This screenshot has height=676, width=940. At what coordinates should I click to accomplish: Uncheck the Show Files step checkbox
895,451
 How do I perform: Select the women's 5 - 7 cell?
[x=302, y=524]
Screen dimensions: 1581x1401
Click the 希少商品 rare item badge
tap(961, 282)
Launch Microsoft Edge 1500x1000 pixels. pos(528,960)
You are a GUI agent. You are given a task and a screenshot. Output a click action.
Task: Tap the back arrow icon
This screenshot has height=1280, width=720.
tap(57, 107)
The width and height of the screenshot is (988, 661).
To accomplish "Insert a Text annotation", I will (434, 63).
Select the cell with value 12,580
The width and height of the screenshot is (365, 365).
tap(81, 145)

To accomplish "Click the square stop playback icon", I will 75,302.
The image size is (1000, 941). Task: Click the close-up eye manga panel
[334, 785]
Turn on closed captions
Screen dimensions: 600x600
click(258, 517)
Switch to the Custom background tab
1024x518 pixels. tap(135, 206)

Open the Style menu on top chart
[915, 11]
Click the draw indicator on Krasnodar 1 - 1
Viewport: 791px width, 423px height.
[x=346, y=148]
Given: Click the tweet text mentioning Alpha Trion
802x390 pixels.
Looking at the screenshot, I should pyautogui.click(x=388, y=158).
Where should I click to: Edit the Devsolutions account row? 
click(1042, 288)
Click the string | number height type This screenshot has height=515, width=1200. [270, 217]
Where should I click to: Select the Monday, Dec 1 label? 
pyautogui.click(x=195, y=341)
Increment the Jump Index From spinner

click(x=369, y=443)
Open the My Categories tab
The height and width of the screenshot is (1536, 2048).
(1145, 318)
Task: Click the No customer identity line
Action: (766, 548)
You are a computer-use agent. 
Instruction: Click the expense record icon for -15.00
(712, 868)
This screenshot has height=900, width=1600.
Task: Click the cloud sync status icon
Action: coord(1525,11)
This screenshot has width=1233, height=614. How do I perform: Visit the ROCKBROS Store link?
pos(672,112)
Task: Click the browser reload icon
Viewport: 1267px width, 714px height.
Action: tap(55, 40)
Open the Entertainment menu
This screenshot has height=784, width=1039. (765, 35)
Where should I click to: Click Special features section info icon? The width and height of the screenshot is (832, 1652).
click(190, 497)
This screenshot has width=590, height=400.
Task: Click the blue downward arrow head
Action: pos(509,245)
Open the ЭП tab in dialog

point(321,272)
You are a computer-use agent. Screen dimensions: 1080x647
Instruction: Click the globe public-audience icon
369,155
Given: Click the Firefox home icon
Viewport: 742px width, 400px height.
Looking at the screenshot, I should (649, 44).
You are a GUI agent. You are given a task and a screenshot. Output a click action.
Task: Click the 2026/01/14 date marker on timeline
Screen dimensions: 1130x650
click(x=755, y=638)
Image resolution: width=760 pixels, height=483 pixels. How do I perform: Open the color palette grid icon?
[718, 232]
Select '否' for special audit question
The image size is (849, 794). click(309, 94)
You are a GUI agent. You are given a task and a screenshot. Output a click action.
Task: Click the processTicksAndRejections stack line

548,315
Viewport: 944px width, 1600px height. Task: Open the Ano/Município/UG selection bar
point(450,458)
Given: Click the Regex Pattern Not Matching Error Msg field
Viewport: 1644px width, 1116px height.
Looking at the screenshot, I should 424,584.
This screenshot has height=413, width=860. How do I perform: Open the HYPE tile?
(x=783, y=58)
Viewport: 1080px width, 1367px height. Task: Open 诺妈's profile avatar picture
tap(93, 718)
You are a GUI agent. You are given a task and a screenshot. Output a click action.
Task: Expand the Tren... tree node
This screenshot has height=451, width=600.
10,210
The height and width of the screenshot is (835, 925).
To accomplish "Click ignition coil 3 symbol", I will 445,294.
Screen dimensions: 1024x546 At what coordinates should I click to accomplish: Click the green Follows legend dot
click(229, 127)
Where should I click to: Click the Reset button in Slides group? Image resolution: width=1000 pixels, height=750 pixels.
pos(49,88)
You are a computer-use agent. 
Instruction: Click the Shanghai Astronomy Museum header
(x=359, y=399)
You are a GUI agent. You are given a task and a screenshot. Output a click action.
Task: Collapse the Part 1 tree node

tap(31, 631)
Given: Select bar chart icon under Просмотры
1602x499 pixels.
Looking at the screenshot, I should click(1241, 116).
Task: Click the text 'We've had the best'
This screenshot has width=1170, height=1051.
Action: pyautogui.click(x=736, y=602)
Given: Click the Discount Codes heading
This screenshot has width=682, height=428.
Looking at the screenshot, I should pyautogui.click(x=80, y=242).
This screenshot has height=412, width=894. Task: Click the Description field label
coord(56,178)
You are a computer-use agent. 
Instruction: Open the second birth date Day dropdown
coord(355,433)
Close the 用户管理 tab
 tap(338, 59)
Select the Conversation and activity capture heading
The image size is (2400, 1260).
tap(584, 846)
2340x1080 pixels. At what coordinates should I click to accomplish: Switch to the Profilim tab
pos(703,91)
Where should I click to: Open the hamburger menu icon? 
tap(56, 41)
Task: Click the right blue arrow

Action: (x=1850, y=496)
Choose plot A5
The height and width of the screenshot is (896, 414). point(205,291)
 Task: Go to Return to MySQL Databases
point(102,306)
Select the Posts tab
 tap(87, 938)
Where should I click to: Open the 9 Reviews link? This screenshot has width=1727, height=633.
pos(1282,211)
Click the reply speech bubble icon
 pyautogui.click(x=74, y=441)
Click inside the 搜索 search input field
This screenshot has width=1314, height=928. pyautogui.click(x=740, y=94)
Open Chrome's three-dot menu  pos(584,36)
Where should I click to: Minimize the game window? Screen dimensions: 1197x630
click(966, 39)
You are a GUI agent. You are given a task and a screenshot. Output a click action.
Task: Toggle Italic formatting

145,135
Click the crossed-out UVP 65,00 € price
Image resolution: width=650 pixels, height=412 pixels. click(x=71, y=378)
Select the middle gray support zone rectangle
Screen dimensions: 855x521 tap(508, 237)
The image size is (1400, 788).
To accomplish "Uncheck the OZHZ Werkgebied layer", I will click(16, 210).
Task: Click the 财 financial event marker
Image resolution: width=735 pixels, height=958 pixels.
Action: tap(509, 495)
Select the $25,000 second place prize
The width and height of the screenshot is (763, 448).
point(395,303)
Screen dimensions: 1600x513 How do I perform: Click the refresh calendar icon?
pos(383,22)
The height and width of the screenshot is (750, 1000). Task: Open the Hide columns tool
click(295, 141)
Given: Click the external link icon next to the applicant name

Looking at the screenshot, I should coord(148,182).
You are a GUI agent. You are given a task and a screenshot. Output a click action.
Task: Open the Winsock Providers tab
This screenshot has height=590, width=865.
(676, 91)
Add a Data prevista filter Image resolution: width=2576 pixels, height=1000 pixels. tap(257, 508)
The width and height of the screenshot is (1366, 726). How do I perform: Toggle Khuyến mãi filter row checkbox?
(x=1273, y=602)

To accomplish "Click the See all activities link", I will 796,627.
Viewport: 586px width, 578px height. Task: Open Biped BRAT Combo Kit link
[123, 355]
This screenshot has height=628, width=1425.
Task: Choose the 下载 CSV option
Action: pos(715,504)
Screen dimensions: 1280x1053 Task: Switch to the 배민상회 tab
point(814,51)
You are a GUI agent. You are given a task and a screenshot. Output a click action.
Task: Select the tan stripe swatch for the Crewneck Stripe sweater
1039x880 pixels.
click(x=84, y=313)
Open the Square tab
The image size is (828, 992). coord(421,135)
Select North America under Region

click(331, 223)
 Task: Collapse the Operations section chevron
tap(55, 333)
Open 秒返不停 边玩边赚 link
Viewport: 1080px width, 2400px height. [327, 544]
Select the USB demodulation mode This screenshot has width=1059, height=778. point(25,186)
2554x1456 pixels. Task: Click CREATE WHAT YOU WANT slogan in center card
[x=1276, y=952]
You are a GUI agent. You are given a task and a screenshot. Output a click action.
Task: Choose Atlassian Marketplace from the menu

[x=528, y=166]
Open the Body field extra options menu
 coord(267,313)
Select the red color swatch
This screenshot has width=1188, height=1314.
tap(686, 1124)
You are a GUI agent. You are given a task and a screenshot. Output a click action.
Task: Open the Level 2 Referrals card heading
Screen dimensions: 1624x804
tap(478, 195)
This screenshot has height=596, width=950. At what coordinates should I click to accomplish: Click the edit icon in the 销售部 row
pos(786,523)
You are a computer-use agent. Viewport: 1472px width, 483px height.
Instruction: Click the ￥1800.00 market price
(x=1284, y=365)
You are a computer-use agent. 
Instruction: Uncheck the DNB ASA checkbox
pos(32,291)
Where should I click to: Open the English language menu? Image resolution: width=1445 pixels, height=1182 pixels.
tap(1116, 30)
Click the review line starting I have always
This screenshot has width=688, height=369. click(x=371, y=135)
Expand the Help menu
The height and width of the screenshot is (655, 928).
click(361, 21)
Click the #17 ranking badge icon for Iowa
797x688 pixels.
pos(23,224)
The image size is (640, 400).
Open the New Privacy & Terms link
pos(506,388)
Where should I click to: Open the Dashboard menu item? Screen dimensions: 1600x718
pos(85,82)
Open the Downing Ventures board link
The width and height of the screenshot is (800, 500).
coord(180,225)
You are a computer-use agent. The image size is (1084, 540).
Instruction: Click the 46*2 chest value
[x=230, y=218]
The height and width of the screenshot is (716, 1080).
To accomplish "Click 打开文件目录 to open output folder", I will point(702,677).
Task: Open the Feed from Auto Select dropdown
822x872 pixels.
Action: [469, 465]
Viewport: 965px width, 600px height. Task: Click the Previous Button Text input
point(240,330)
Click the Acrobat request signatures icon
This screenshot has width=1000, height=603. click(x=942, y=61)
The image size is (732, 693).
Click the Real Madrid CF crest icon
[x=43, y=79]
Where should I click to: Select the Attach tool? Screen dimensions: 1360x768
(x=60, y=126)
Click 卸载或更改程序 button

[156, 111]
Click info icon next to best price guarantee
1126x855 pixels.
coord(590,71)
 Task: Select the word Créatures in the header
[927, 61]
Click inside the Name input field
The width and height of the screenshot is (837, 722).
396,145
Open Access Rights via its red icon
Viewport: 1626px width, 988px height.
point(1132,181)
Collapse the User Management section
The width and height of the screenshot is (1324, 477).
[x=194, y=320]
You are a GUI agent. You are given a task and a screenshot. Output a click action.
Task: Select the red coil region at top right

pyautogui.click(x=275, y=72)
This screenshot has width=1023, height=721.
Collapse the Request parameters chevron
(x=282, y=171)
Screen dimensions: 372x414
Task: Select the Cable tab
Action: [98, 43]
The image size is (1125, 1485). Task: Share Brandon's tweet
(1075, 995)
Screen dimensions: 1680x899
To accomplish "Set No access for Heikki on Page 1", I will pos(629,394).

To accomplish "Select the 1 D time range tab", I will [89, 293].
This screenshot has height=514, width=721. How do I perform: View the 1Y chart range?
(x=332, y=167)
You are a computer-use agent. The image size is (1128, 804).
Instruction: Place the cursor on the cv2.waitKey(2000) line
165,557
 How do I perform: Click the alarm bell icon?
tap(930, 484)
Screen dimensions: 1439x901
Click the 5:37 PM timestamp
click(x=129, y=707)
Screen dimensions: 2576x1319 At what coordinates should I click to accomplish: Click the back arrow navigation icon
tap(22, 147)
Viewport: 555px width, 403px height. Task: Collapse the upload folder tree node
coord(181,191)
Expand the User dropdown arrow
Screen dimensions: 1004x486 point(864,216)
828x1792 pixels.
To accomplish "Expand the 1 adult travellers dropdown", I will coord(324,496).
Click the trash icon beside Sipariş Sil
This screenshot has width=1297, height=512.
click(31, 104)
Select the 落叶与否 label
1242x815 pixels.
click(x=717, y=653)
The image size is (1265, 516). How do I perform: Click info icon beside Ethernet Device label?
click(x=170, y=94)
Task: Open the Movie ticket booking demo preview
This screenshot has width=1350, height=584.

----

| Task item |
Every line of the listing above that includes "marker" should be copied out.

| Task output |
Task: Click the 2026/01/14 date marker on timeline
Task: Click the 财 financial event marker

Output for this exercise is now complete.